What Ampere represents is the combination of multiple generations of the Tensor Core on the training side as well as our most recent work in Turing architecture that we did for studying and understanding inference. Today, the Turing T4 GPU is a fantastic inference GPU. And the Tensor Core that's in Turing, the second-generation Tensor Core, we took the Volta Tensor Core and advanced it for Turing to add inference capabilities. What inference needs, it's a different kind of workload than training. Training, you're taking a neural network, and you're teaching it a problem by running massive amounts of data through. Because of the nature of the training problem, you typically do it in 32-bit floating point calculations. You need to keep the full range of the data. In some cases, we can optimize it to 16 bits, FP16. That's state of the art in training. For inference, which is the deployment of AI, you can go a step further, because you're only doing the forward pass of the AI calculation, and the state of the art there is doing it in eight-bit integer. In some cases, you can even go with four bits in integer arithmetic. That's eight bits, so eight zeros and ones versus 16 and 32. I say that simply. To make all that work is, of course, a massive amount of software and numerical statistical work as well as understanding how to manage precision as well as performance to get things to be state of the art, both in accuracy and time to convergence for training and lowest possible latency for inference.

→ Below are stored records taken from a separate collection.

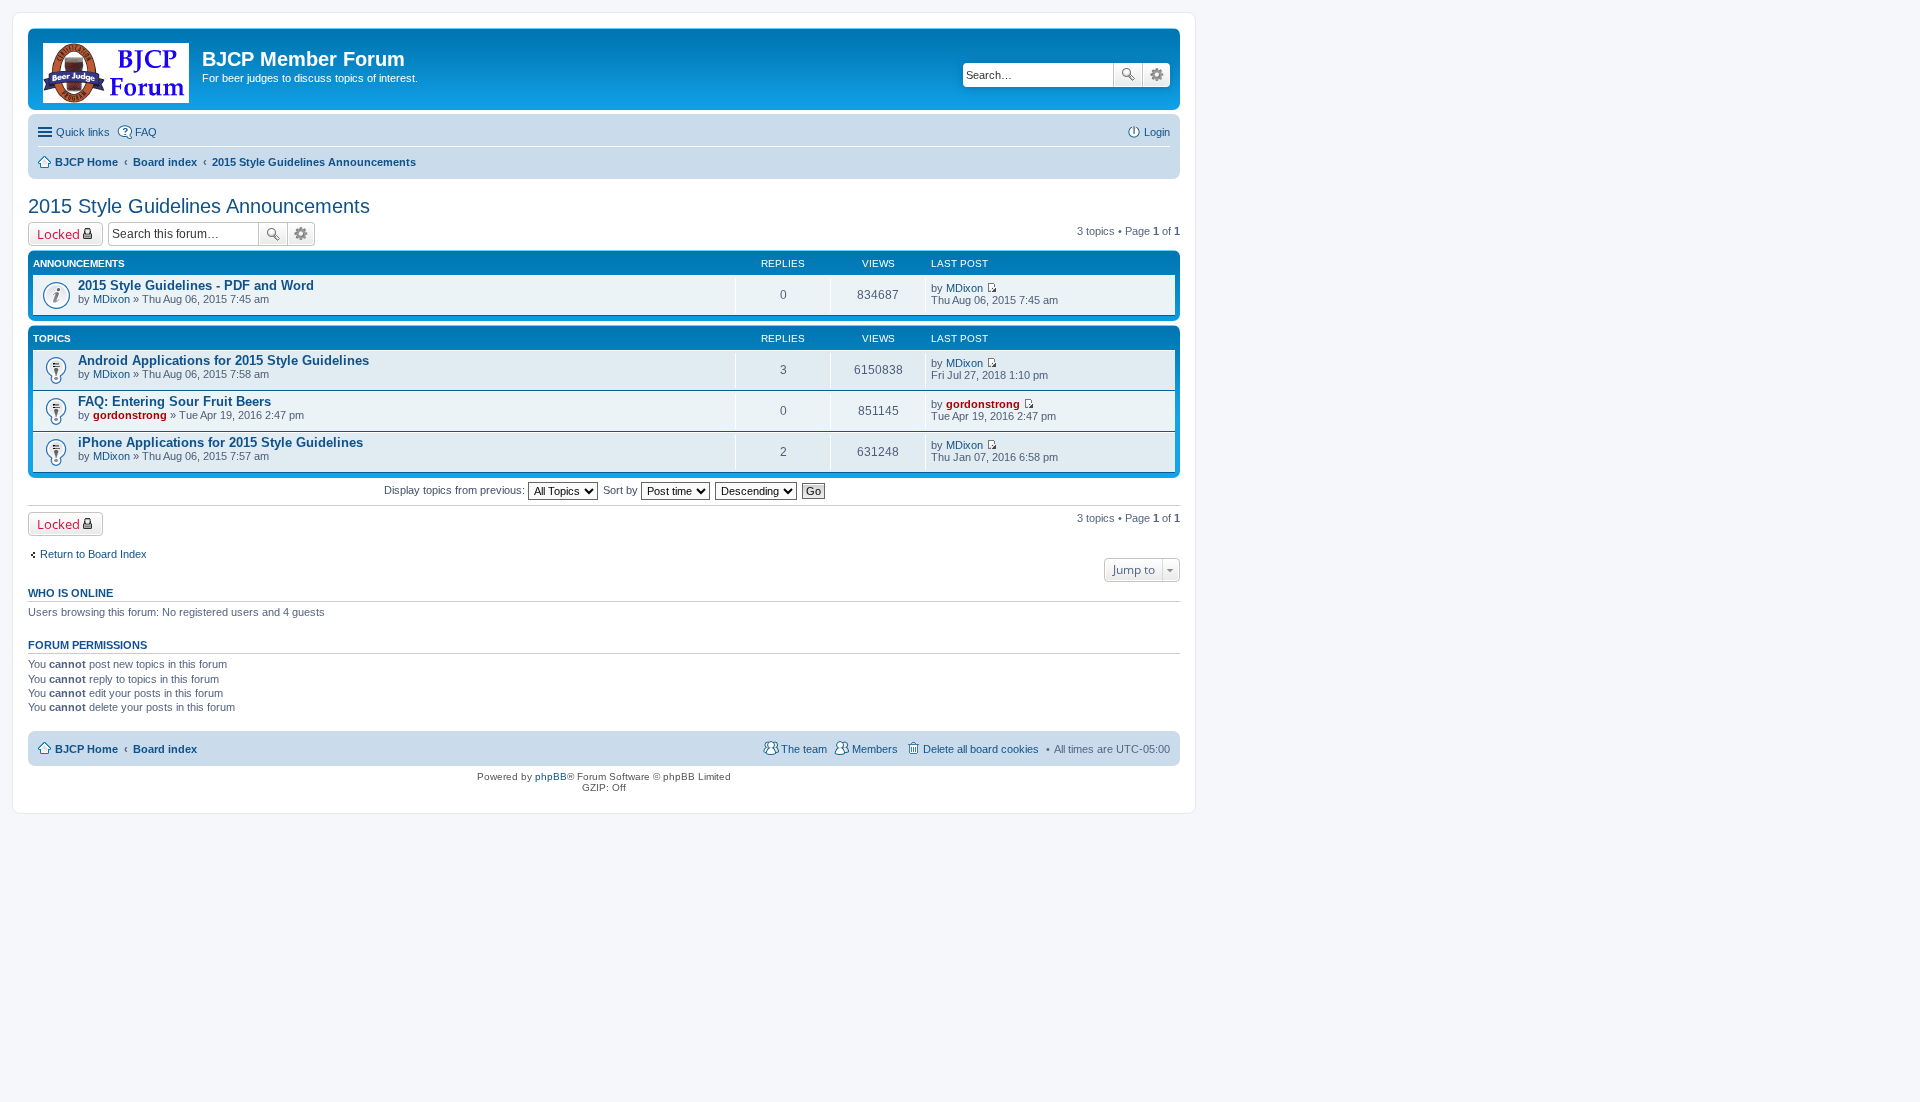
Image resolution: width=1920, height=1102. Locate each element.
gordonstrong (130, 415)
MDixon (111, 299)
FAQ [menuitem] (146, 132)
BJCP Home (86, 749)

With the third-generation Tensor Core, we combined the learnings from both Volta and Turing to bring them together to build a great Tensor Core that is capable of doing both with amazing performance and advance things forward. In fact, we took it into the next level by inventing the new numerical format for doing the calculations, called Tensor Float 32, and then we pulled forward all INT8 capabilities of Turing and made it even faster. So A100 can deliver up to over a petaop of INT8 inference performance. The third thing that makes it great as an inference as well as a training capability is its support for sparsity. Not every connection in the neural network contributes to the final result, and it's often difficult to know which ones do and which ones don't. But as weights [a parameter that determines the effectiveness of an input] go close to zero, we can zero them out and optimize the calculation. Now those optimizations can be randomly scattered through the neural network, but they can happen quite frequently. So it's not easy to recalculate the computation to just ignore whole parts of it. What the third-generation Tensor Core has is hardware support for sparsity. It can optimize those weights, which actually don't contribute to the result, without having to refactor the whole computation. It keeps the network structure the same. No one wants to create a new network. It works excellent in the inference use case and can be used to leverage to increase training performance.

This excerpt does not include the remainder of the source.